• _TASK BRIEF_:
Rewrite the entries below as a numbered list, one line per item, with blank lines dropped.

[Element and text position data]
==========

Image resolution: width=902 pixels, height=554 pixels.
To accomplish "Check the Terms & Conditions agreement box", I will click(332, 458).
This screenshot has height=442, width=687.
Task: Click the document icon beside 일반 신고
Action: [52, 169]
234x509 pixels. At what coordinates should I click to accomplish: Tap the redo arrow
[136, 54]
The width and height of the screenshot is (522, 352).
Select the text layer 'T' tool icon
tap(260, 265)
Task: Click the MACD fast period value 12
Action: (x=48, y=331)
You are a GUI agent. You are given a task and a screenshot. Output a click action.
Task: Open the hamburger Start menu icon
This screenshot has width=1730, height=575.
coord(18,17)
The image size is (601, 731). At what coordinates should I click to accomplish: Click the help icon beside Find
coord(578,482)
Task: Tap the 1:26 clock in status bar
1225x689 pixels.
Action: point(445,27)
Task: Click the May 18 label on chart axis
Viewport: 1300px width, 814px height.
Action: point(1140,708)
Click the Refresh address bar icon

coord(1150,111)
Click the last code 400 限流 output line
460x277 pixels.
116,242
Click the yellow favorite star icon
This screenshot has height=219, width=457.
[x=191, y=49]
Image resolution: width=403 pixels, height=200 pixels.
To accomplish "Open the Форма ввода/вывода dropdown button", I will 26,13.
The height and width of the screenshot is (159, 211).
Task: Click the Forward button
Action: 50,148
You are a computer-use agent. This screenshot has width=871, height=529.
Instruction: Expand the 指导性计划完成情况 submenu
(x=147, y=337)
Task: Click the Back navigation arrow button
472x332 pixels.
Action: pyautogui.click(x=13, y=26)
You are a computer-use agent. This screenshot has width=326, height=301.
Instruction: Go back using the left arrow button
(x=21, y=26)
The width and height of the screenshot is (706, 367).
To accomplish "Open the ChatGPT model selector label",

==========

• _RESULT BELOW_:
1. Image resolution: width=902 pixels, height=554 pixels.
2. To accomplish "Check the Terms & Conditions agreement box", I will click(332, 458).
3. This screenshot has height=442, width=687.
4. Task: Click the document icon beside 일반 신고
5. Action: [52, 169]
6. 234x509 pixels. At what coordinates should I click to accomplish: Tap the redo arrow
7. [136, 54]
8. The width and height of the screenshot is (522, 352).
9. Select the text layer 'T' tool icon
10. tap(260, 265)
11. Task: Click the MACD fast period value 12
12. Action: (x=48, y=331)
13. You are a GUI agent. You are given a task and a screenshot. Output a click action.
14. Task: Open the hamburger Start menu icon
15. This screenshot has width=1730, height=575.
16. coord(18,17)
17. The image size is (601, 731). At what coordinates should I click to accomplish: Click the help icon beside Find
18. coord(578,482)
19. Task: Tap the 1:26 clock in status bar
20. 1225x689 pixels.
21. Action: point(445,27)
22. Task: Click the May 18 label on chart axis
23. Viewport: 1300px width, 814px height.
24. Action: point(1140,708)
25. Click the Refresh address bar icon
26. coord(1150,111)
27. Click the last code 400 限流 output line
28. 460x277 pixels.
29. 116,242
30. Click the yellow favorite star icon
31. This screenshot has height=219, width=457.
32. [x=191, y=49]
33. Image resolution: width=403 pixels, height=200 pixels.
34. To accomplish "Open the Форма ввода/вывода dropdown button", I will 26,13.
35. The height and width of the screenshot is (159, 211).
36. Task: Click the Forward button
37. Action: 50,148
38. You are a computer-use agent. This screenshot has width=871, height=529.
39. Instruction: Expand the 指导性计划完成情况 submenu
40. (x=147, y=337)
41. Task: Click the Back navigation arrow button
42. 472x332 pixels.
43. Action: pyautogui.click(x=13, y=26)
44. You are a computer-use agent. This screenshot has width=326, height=301.
45. Instruction: Go back using the left arrow button
46. (x=21, y=26)
47. The width and height of the screenshot is (706, 367).
48. To accomplish "Open the ChatGPT model selector label",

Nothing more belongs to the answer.